Written request 1:
In the passage on classifying customer inquiries, which method does the classification of the filtered historical customer inquiries apply?
Written request 2:
Translate this sentence from the passage on classifying customer inquiries into Spanish: "The method further includes storing the frequently used terms and the representative topics in a storage."

Passage:
━━━━━━━━━━━━━━━━

Embodiments of the disclosure also provide an artificial intelligence method for classifying customer inquiries. The method includes receiving a plurality of historical customer inquiries and segmenting, by a processor, the historical customer inquiries into a plurality of terms. The method further includes determining, by the processor, a group of frequently used terms among the terms and filtering, by the processor, the historical customer inquiries using the group of frequently used terms. The method also includes determining, by the processor, a plurality of representative topics by classifying the filtered historical customer inquiries, wherein the classification applies a hierarchical clustering method. The method further includes storing the frequently used terms and the representative topics in a storage.

Embodiments of the disclosure further provide a non-transitory computer-readable medium having instructions stored thereon that, when executed by a processor, causes the processor to perform an artificial intelligence method for classifying customer inquiries. The method includes receiving a plurality of historical customer inquiries and segmenting the historical customer inquiries into a plurality of terms. The method further includes determining a group of frequently used terms among the terms and filtering the historical customer inquiries using the group of frequently used terms. The method also includes determining a plurality of representative topics by classifying the filtered historical customer inquiries, wherein the classification applies a hierarchical clustering method.

━━━━━━━━━━━━━━━━

Data listing:
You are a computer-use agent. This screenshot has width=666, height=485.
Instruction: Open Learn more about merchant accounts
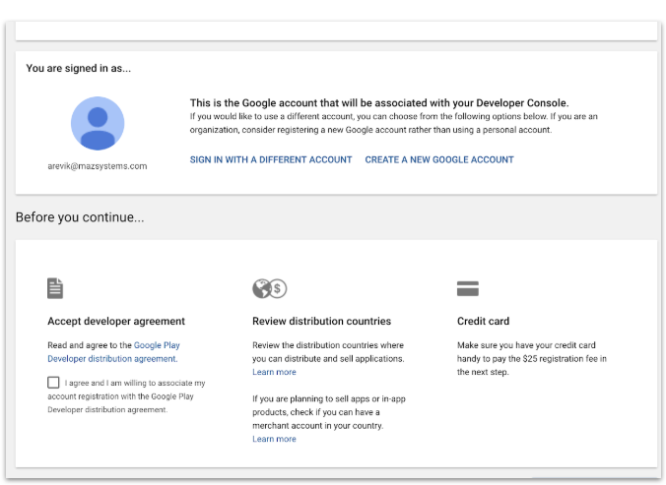click(x=275, y=439)
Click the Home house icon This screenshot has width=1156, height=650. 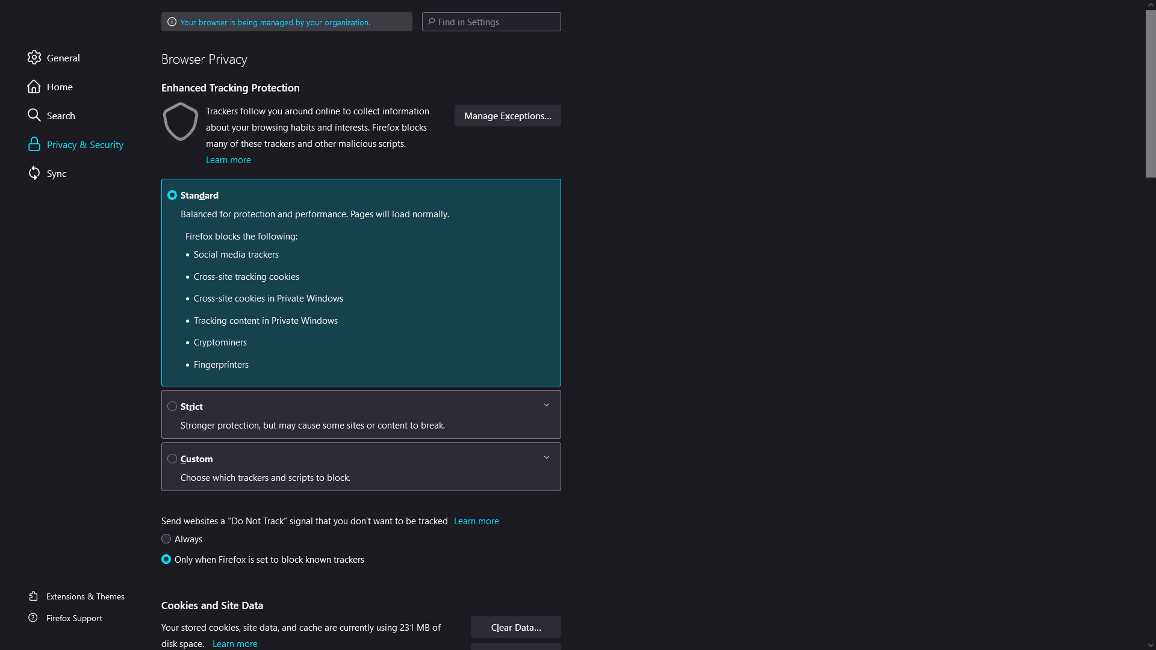point(34,87)
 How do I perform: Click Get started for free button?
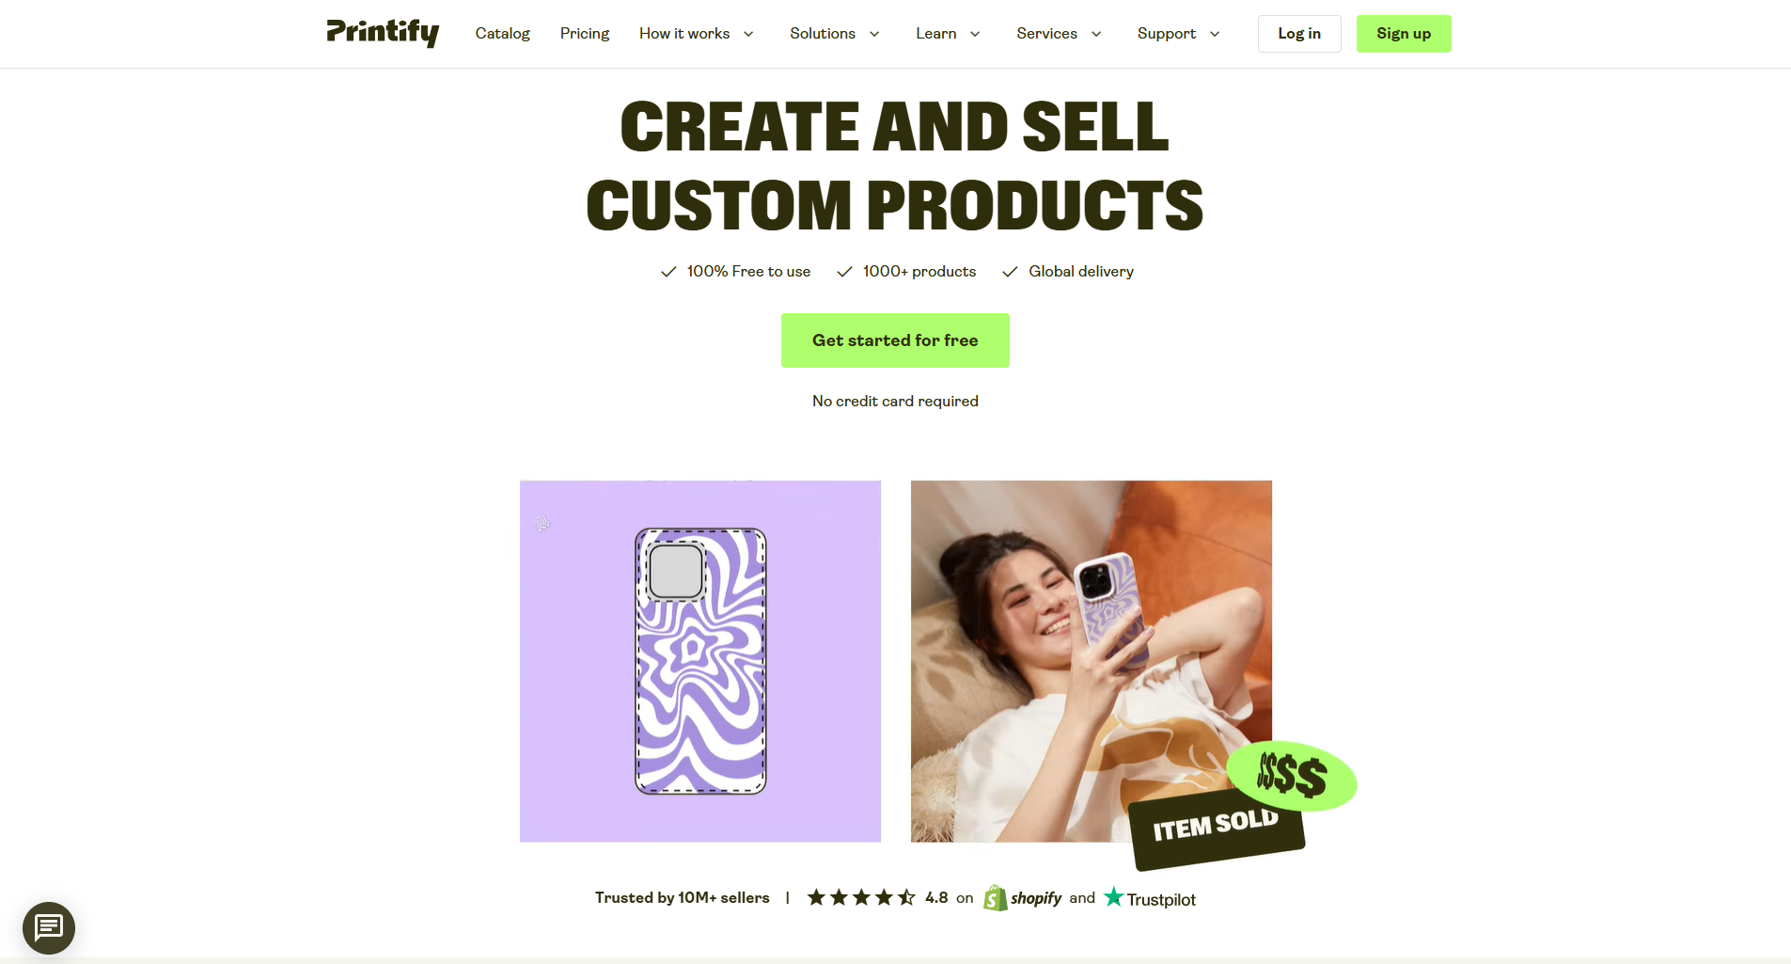click(895, 340)
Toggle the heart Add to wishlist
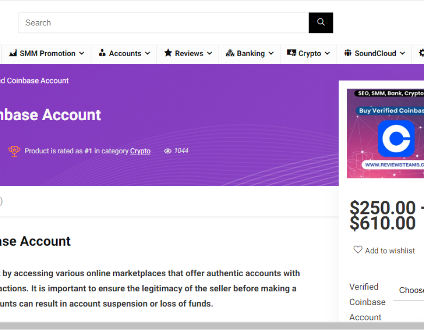Screen dimensions: 424x330 pos(358,250)
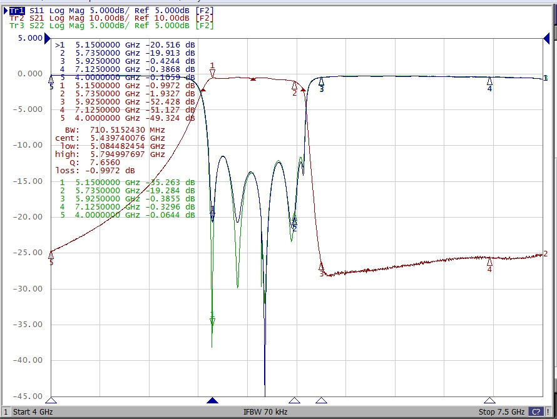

━━━━━━━━━━━━━━━━

Worked answer 1:
A hierarchical clustering method.

Worked answer 2:
El método incluye además almacenar los términos de uso frecuente y los temas representativos en un almacenamiento.